Litti,  sometimes, along with chokha, is a complete meal that originated from the Bhojpuri region of the Indian states of Bihar and Uttar Pradesh. It is a dough ball made up of whole wheat flour and stuffed with gram flour, pulses and mixed with herbs and spices. It is baked over coal or wood and tossed with large amounts of ghee. Although very often confused with the closely related Rajasthani dish, baati, it is a completely different dish in terms of taste, texture and preparation. It may be eaten with curd, brinjal chokha, potato chokha, and papad. The litti are traditionally baked over a wood fire, but in the modern days, a new fried version has been developed.

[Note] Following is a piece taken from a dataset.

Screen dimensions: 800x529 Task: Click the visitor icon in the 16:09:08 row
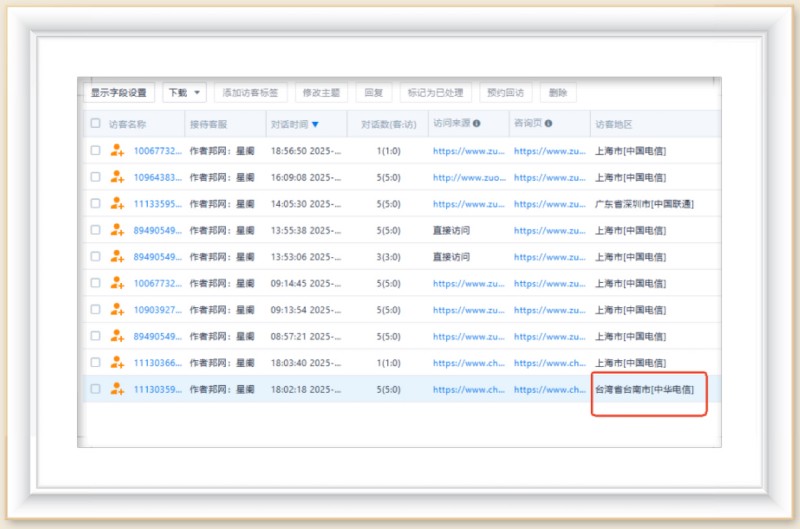[117, 177]
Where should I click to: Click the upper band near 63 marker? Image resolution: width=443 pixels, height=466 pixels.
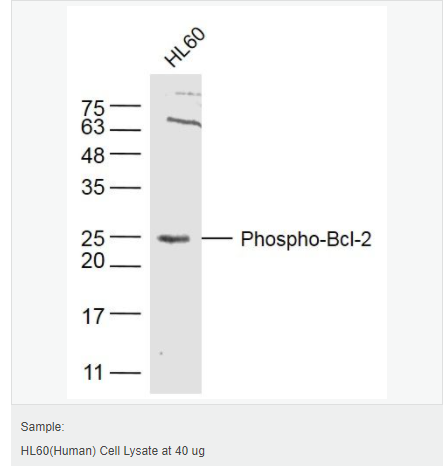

Herbs and spices used to flavour the litti include onion, garlic, ginger, coriander leaves, lime juice, carom seeds, nigella seeds and salt. Tasty pickles can also be used to add spice flavour. In western Bihar and eastern Uttar Pradesh litti is served with murgh korma (a creamy chicken curry) or chokha (a vegetable preparation of roasted and mashed eggplant, tomato, and potato).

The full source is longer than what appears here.